Слова её были лёгкими, шутливыми, но, когда взгляд её случайно встретился с чёрными, блестящими глазами Цзян Чанъяна, в груди вдруг кольнуло странное чувство неловкости. Не слишком ли вольно она себя ведёт? Не покажется ли это легкомысленным? Смутившись, она отвернулась и, чтобы сменить тему, перевела взгляд на веселящихся вдалеке людей:
— Смотри-ка, снова пляшут. С того самого момента, как луна только-только поднялась, и вот уже почти в зените. Надо же, какая выносливость!
Цзян Чанъян заметил, как она отвела взгляд, но не выдал ни малейшего движения. Молча отозвал свой взгляд, будто ничего и не было, и с лёгкой улыбкой сказал:
— Когда я был юн, в тёплые весенние ночи мы с друзьями тоже плясали и пели под луной до самого рассвета. И, скажу тебе, усталости почти не чувствовали.
В этот момент напев, что доносился с поляны, переменился, раздались новые слова:
— Луна на небе — серебряный круг,
Долгая ночь, и всё сильнее ветер.
Пусть этот ветер разгонит облака у месяца
И озарит светом предавшего сердце мне человека[1]…
Среди танцующих выделялась Сюэ`эр — она плясала, но взгляд её вдруг зацепился за Мудань и Цзян Чанъяна, что стояли в стороне, оживлённо и всё ближе беседуя друг с другом. Песня ударила в сердце, и почему-то вся душа у Сюэ`эр сжалась — щемящее, невыносимо горькое чувство подступило к горлу, даже глаза и нос защипало. Она не могла понять, что именно с ней происходит, но ощущение было тяжёлым и неприятным.

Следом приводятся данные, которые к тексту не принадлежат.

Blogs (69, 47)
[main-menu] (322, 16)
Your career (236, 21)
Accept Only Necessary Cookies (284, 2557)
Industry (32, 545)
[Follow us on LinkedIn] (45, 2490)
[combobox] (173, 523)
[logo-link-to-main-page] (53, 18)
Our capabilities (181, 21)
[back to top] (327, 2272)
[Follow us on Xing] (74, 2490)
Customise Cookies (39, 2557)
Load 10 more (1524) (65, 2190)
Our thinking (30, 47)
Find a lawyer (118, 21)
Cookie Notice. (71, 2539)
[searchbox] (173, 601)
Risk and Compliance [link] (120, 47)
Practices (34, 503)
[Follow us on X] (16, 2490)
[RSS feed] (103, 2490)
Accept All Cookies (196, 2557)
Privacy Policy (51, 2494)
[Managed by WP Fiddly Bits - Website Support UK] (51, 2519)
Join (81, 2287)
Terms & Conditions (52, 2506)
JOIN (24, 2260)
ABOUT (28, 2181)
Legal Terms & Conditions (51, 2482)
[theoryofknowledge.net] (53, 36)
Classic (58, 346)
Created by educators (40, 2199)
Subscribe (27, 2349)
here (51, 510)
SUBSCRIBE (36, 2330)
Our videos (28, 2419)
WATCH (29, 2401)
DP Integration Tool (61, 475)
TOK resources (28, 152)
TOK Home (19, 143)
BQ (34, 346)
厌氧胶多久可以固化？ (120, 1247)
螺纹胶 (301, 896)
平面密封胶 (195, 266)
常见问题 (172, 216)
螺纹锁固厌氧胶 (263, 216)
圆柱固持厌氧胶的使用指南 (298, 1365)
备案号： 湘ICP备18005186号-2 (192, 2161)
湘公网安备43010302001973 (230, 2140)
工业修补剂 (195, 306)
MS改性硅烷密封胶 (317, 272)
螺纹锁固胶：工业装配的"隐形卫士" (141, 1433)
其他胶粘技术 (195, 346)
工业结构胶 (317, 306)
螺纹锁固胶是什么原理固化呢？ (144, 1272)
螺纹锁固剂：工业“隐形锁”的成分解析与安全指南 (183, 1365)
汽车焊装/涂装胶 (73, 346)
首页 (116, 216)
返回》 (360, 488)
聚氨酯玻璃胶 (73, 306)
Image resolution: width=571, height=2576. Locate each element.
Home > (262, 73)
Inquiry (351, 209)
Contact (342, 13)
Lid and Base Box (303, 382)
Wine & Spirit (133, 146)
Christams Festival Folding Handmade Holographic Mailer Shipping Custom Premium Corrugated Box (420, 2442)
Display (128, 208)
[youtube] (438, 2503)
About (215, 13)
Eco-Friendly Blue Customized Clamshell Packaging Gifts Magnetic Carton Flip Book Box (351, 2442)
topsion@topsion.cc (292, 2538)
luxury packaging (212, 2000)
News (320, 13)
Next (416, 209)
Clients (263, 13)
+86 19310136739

Не выдержав, она резко вырвала руку из ладони служанки и стремительно бросилась к Мудань, оттеснила её от Цзян Чанъяна и, потянув за собой вперёд, воскликнула:
— Сестрица Хэ, чего стоишь? Иди пляши вместе с нами!
Мудань даже опомниться не успела, как Сюэ`эр потащила её вперёд. Она, с трудом остановившись, засмеялась:
— Ох, Сюэ`эр, ну пощади меня! Я и вправду не умею танцевать. Если пойду, все там в пляске, а я одна — ни рук, ни ног не пристрою, только и буду всех смешить.
Сюэ`эр, едва сдерживая раздражение, ответила:
— Да что там сложного? Посмотришь — сразу научишься. Все через это прошли, нечего бояться!
В лице Сюэ`эр Мудань вдруг заметила какое-то новое, незнакомое выражение. Будто Сюэ`эр злилась на неё — или, может быть, вовсе и не на неё. Неужели всё из-за того, что тётушка Фу запретила ей разговаривать с Цзян Чанъяном? Мудань с осторожностью позвала:
— Сюэ`эр, что с тобой?
Сюэ`эр вдруг осознала, как нелепо выглядела со стороны — её лицо стало ещё более обиженным, сквозь смущение проступала детская растерянность. Она тихонько сжала ладонь Мудань и прошептала:
— Сестрица Хэ, я…
Она хотела было сказать, что у неё на душе тяжело, но испугалась, что Мудань начнёт расспрашивать, и потому, прикусив губу, опустила голову:
— В общем… Я хочу, чтобы ты танцевала со мной. Одной мне скучно.
Глаза её наполнились слезами.
[1] Эти строки напоминают поэтические миниатюры эпохи Тан, где луна символизирует одиночество, тоску и разлуку. В стихах подобного рода героиня часто обращается к природе — просит ветер разогнать облака, чтобы увидеть луну, и в её свете найти утешение или обличить неверного возлюбленного. Сходные мотивы встречаются в песнях-страданиях наложниц или покинутых женщин, а также в произведениях поэтесс Тан и позднейших народных балладах.